# Consigne 1:
D'après le texte sur la L2P Convention, combien de jours l'événement a-t-il duré ?
# Consigne 2:
Reproduisez le passage du texte sur la L2P Convention à partir des mots "Bientôt un demi-siècle" et jusqu'aux mots "(mémoriel et muséal)." inclus.

# Texte à analyser:
==============================
Quatre jours de débats, de lives, d’échanges et de transmission à travers l’histoire de la street culture. On était à la L2P Convention, on vous raconte.
Bientôt un demi-siècle que le hip-hop irrigue nos sociétés et nos oreilles à coups de punchlines acérées, de breakdance, de battles ou de graf. Un mouvement avant-hier underground, hier alternatif, aujourd’hui mainstream, qui tend à s’institutionnaliser en France ces dernières années. Entre l’exposition Hip-Hop 360 à la Philharmonie de Paris, le film Suprêmes d’Audrey Estrougo ou la série Le Monde de Demain (diffusée sur Arte et qui raconte l’histoire de Dee Nasty, du Suprême NTM et donc en partie de Radio Nova), la culture du hip-hop dans notre société fait désormais partie intégrante du paysage (mémoriel et muséal).
==============================
(Données enregistrées)
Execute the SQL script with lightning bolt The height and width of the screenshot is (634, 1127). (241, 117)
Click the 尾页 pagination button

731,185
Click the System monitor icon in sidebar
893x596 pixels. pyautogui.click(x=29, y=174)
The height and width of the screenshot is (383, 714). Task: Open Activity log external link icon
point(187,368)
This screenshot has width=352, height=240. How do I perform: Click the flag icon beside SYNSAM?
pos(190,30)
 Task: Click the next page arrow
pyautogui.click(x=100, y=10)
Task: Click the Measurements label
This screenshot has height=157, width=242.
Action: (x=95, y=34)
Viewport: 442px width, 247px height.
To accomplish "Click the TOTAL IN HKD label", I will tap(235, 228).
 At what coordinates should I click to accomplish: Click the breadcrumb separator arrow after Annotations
==============================
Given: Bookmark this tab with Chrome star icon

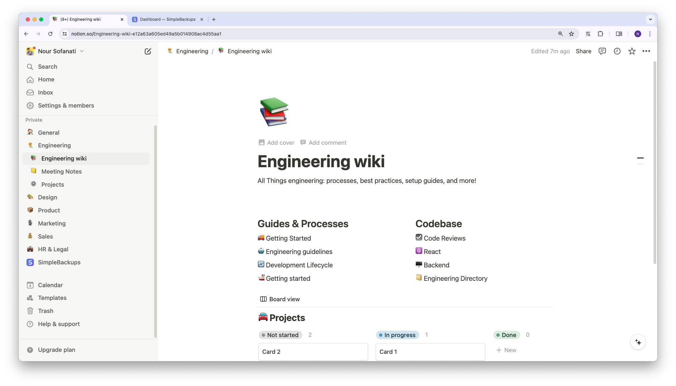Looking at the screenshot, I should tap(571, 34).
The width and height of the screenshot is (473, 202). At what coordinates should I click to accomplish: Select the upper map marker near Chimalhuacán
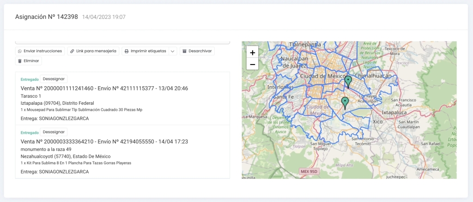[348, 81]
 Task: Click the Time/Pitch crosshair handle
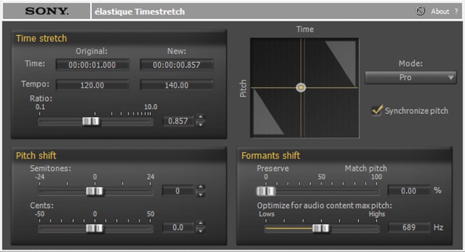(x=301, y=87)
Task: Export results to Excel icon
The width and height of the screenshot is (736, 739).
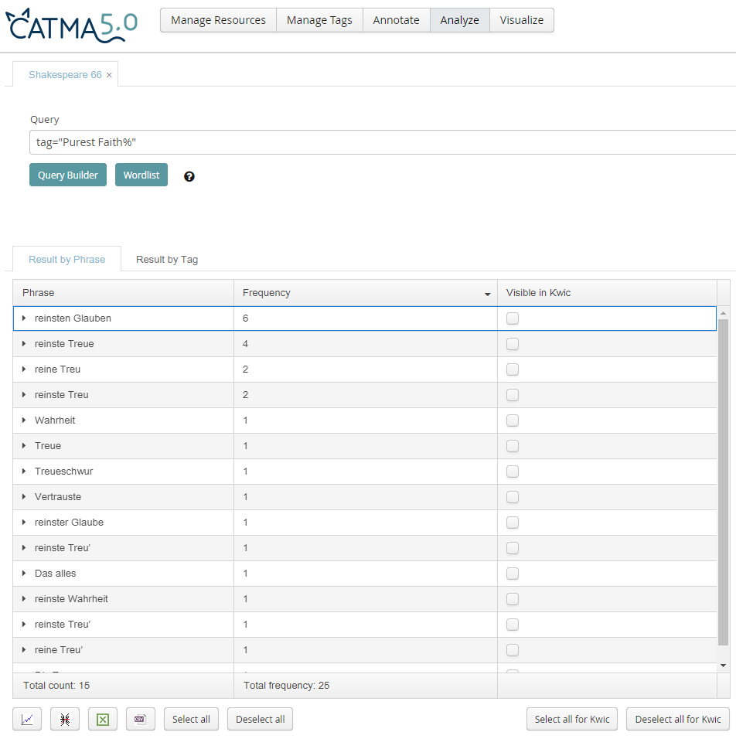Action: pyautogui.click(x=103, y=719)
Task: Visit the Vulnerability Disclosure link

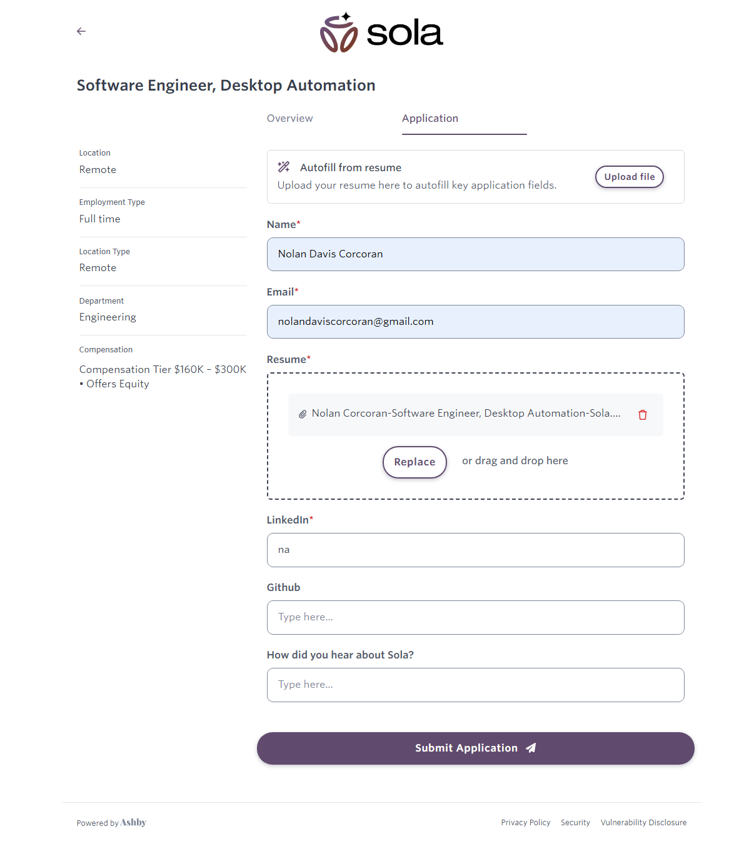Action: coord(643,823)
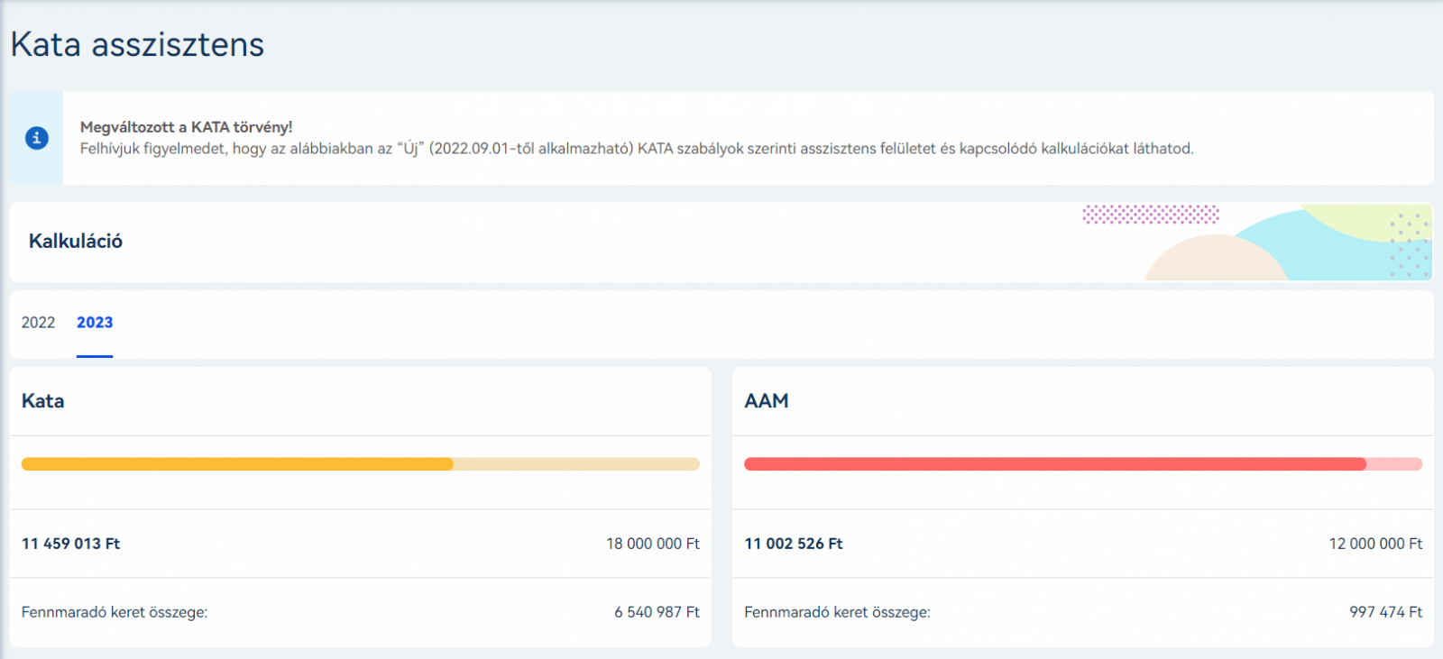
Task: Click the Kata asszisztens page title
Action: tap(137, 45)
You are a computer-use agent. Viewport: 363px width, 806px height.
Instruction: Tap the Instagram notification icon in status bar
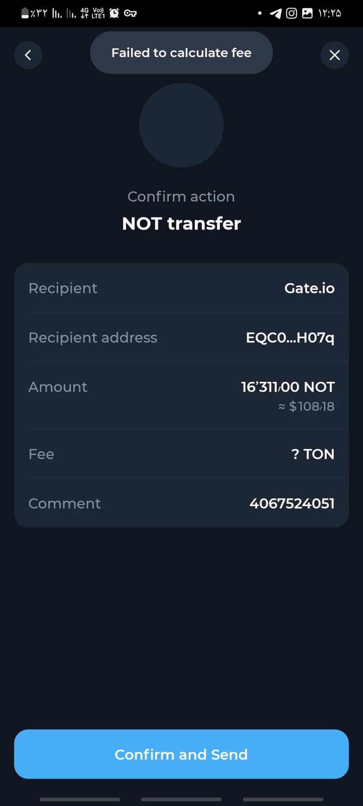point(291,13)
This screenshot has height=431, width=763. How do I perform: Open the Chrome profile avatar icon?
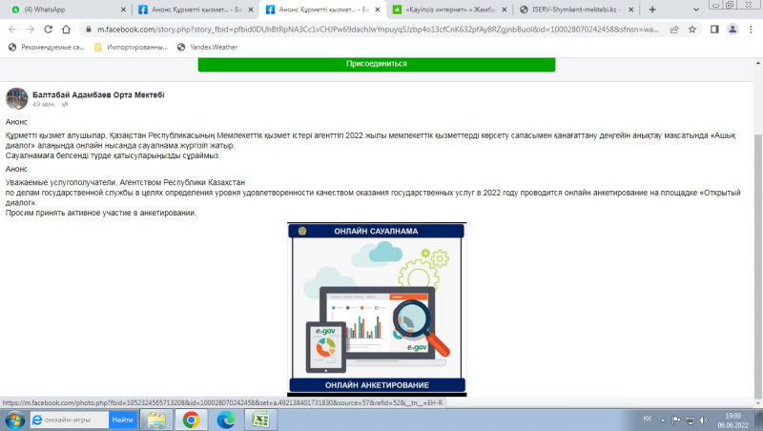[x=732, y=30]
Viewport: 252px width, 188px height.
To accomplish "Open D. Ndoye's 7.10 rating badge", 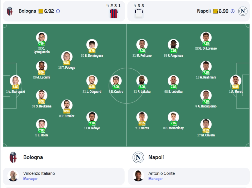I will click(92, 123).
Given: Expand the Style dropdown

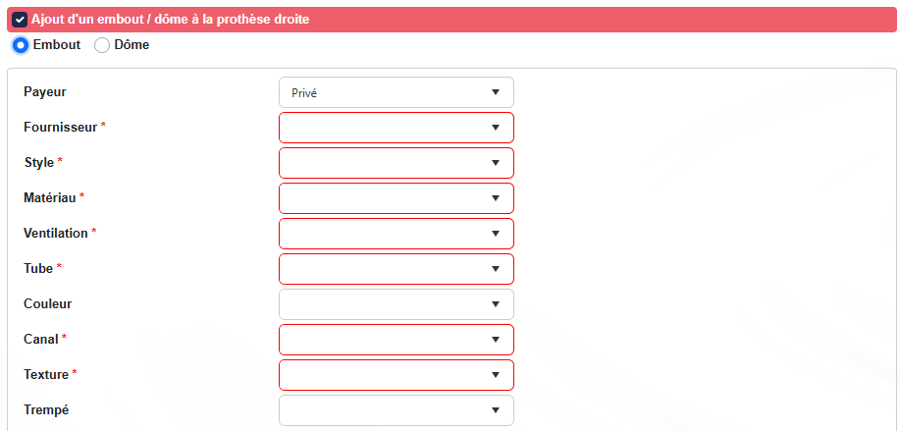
==============================
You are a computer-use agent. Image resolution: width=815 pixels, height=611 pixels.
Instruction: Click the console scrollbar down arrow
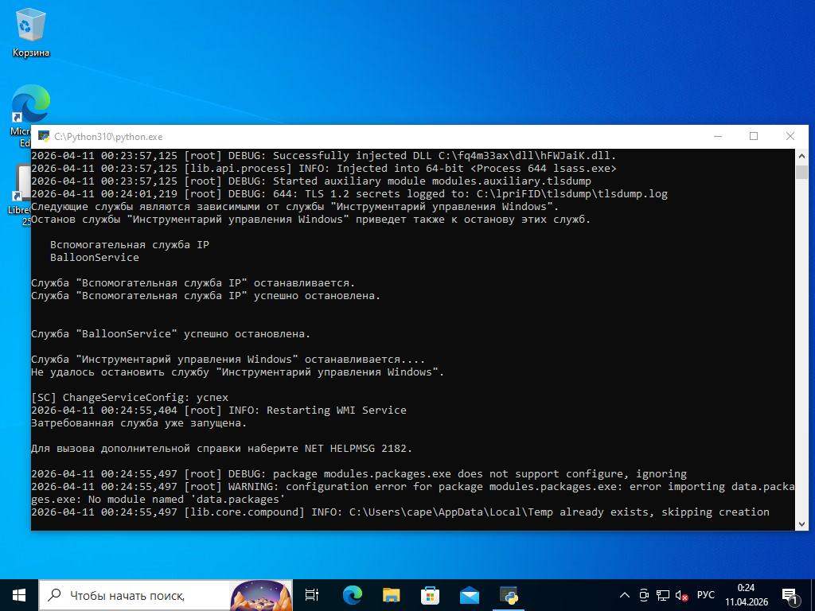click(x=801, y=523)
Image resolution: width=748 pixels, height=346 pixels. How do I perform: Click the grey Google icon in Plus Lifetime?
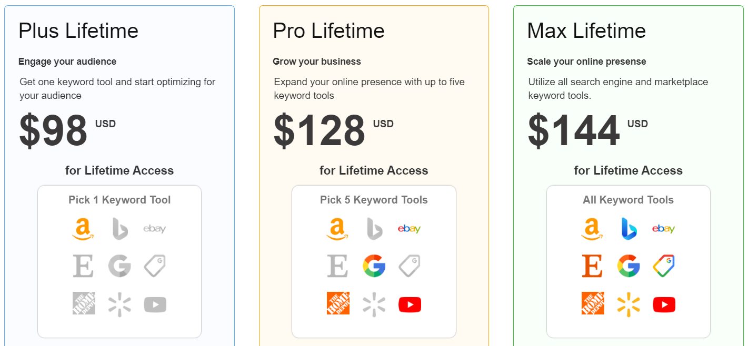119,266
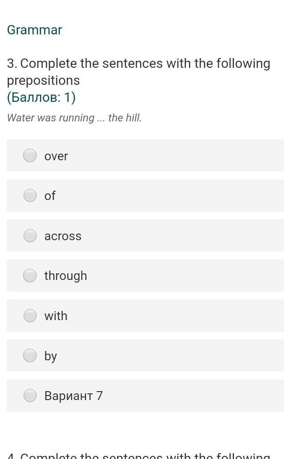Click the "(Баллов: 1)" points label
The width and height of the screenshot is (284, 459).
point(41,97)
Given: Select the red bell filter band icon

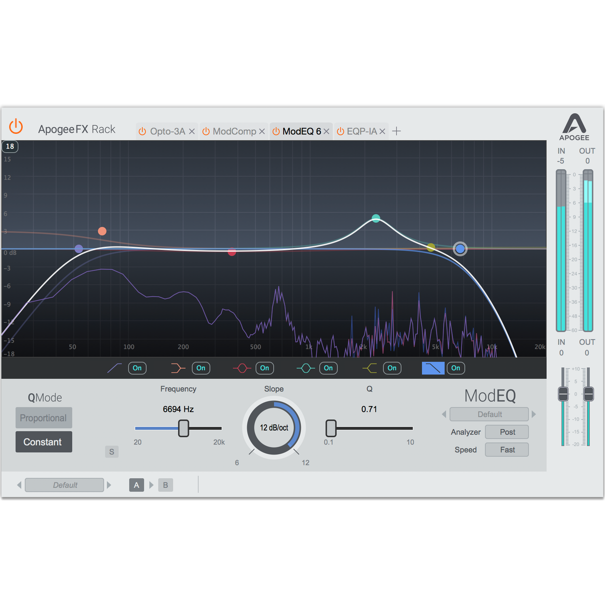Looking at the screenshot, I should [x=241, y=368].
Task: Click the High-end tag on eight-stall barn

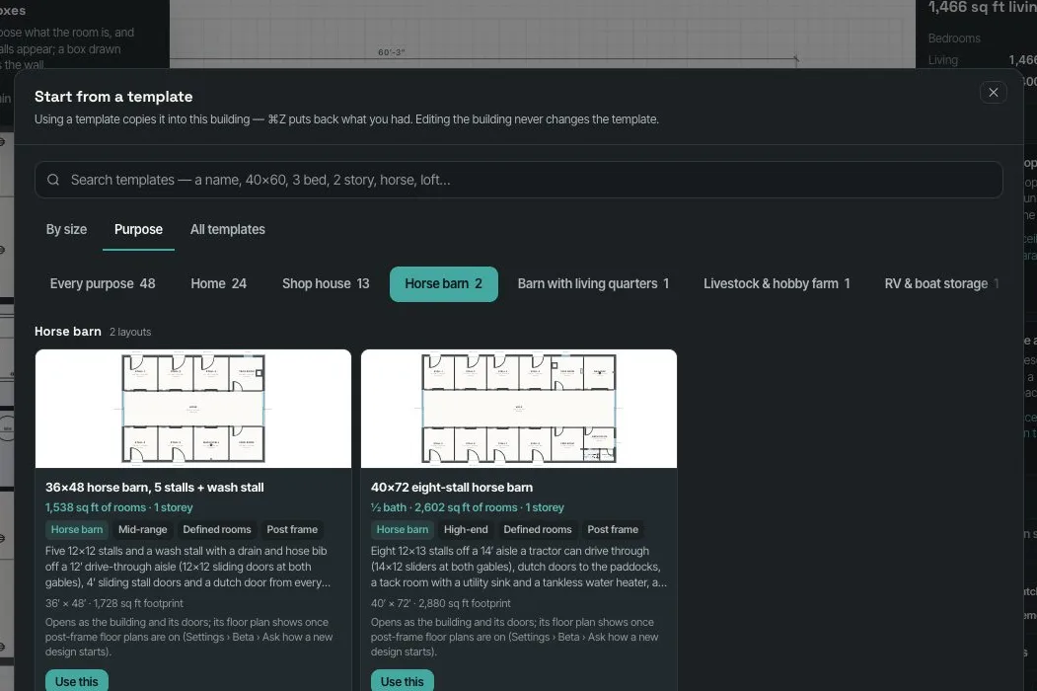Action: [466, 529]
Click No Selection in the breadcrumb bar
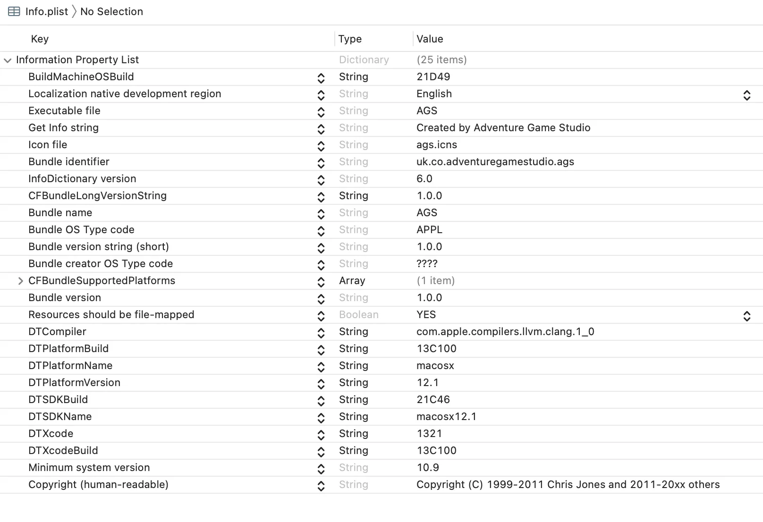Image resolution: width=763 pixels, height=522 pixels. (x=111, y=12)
==============================
# Réponse 1:
Quatre jours.

# Réponse 2:
Bientôt un demi-siècle que le hip-hop irrigue nos sociétés et nos oreilles à coups de punchlines acérées, de breakdance, de battles ou de graf. Un mouvement avant-hier underground, hier alternatif, aujourd’hui mainstream, qui tend à s’institutionnaliser en France ces dernières années. Entre l’exposition Hip-Hop 360 à la Philharmonie de Paris, le film Suprêmes d’Audrey Estrougo ou la série Le Monde de Demain (diffusée sur Arte et qui raconte l’histoire de Dee Nasty, du Suprême NTM et donc en partie de Radio Nova), la culture du hip-hop dans notre société fait désormais partie intégrante du paysage (mémoriel et muséal).